A recording of the March 15 presentation will be rebroadcast for those not able to attend. We continue to meet virtually via Zoom. TBS members will be sent the link via email the week of the presentation.
Canada Beading Supply in partnership with the Grand River Bead Society and the Toronto Bead Society is sponsored a zoom presentation on Wednesday, March 15 at 7pm with world renowned bead artist Virginia Blakelock. She will be covering her journey as a bead artist and sharing design insights she has learned along the way.
Virginia has been beading since she was a child beginning with an “Indian Bead Loom” kit.

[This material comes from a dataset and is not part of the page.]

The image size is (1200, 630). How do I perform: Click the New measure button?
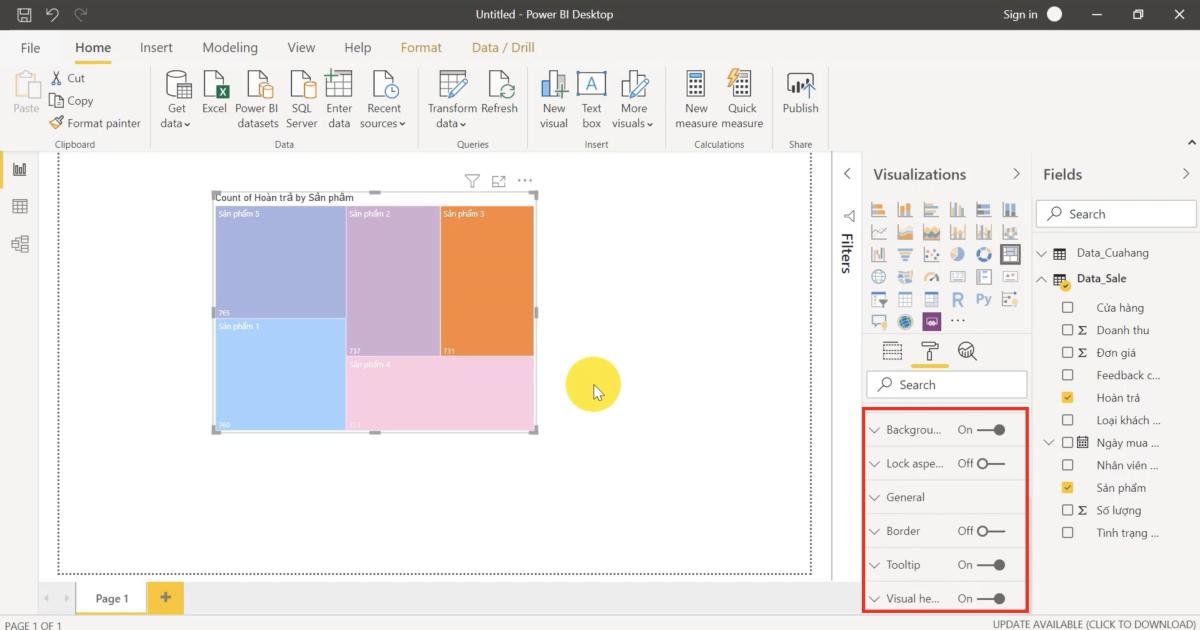click(x=696, y=97)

Her horizons were expanded at age 13 when she lived in West Pakistan for four years where there was a bead stall in the local market. After art school and a move to Oregon, she encountered beads once again and decided in 1973 to concentrate her artistic pursuits on beading.

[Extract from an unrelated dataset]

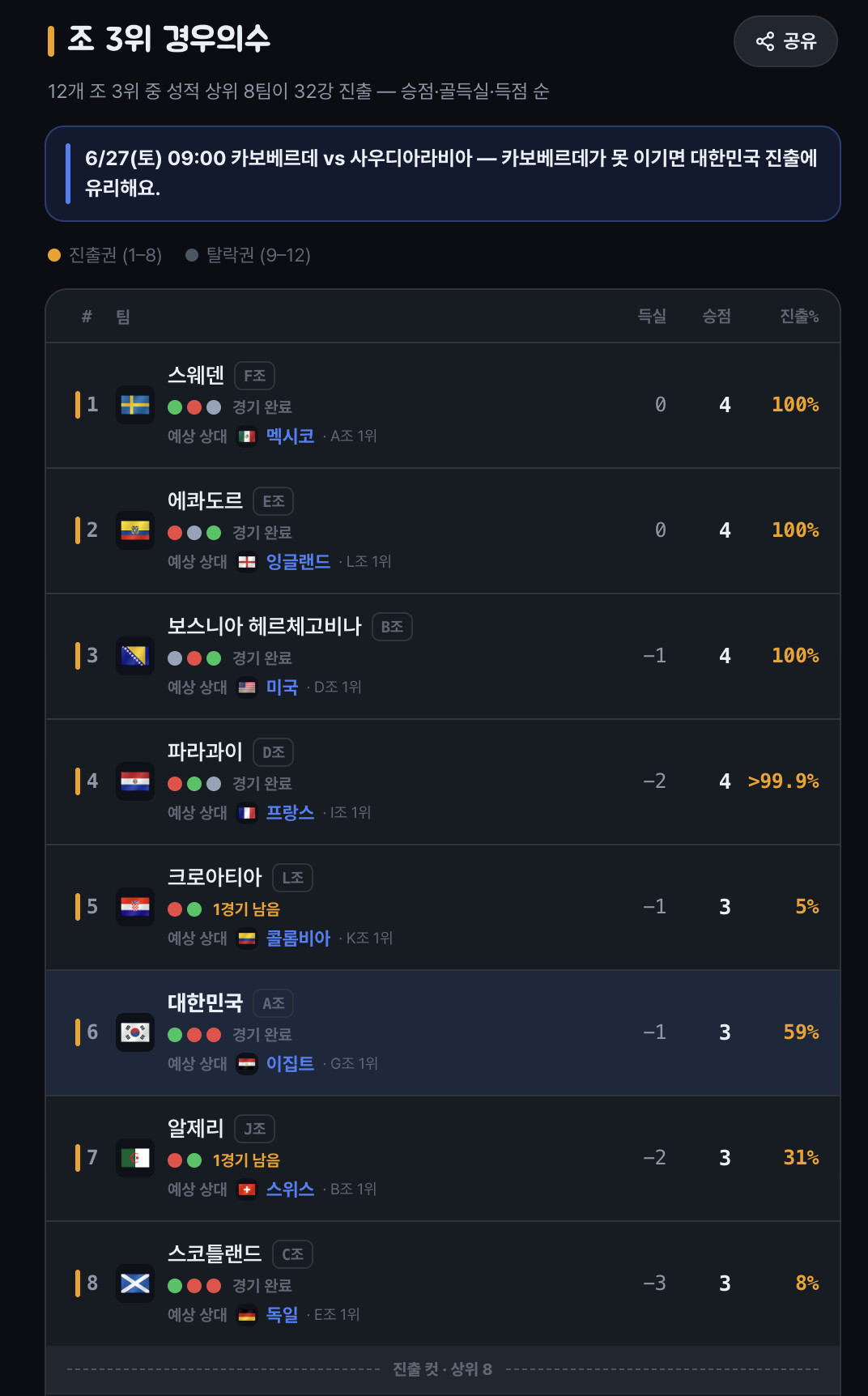
Task: Click the Scotland flag icon
Action: pos(135,1283)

A major impetus to her career was a 1988 Threads magazine article about her career with beautiful photos of her amazing work. Her “Moth” necklace was particularly impressive. (show photo and credit Gary L. Betts). That article generated the greatest response of any article in Threads up to that point. This prompted her about a year later, to self-publish a book "Those Bad, Bad Beads ". It was the first book in decades that provided information about working with seed beads. Virginia inspired a number of people such as Carole Wilcox Wells and Diane Fitzgerald who then went on to become famous themselves.
Virginia and her business partner Carol Perrenoud founded Bead Cats, Inc (also known as The Universal Synergetics, Inc. Beadstore) They had one of the first mail-order bead businesses in North America. Since there were not many bead stores in the 1980’s, the two women toured the country in a 1975 Cadillac limousine making beads available to a growing number of enthusiasts as well as teaching.

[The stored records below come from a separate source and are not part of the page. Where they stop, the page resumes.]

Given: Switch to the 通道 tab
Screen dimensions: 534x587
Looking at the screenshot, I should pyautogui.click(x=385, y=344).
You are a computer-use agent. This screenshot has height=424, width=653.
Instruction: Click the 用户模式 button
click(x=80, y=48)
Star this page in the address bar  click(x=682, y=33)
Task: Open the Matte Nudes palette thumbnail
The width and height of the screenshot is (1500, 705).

This talk is not going to be just about her journey. Virginia says “Designing with beads is not easy, and I have made a LOT of really really ugly things. I still struggle with coming up with color combinations that I like. Beads are not at all like pigments you place on a canvas or sheet of paper. They are glass, they live with the light, and seeing how they look “en masse”, (together), is usually not at all how they look when individual beads are placed together. How often have you been disappointed when what seemed like a great design, with great colors, fell completely on its face? There are some basic premises that govern the interplay of glass types (eg. opaque vs transparent) with surface finishes (AB, matte, etc.). When I realized this I began teaching classes in which each student made a sample with the same design and colors but with different types of glass and surface finishes. Then, we talked about how the beads behaved. Did the beads support the design or sabotage it? Using my work and class samples I will share my design insights with you, as I tell the story of my life’s journey as a bead artist. I hope you will come away from this presentation with new eyes for your own work.”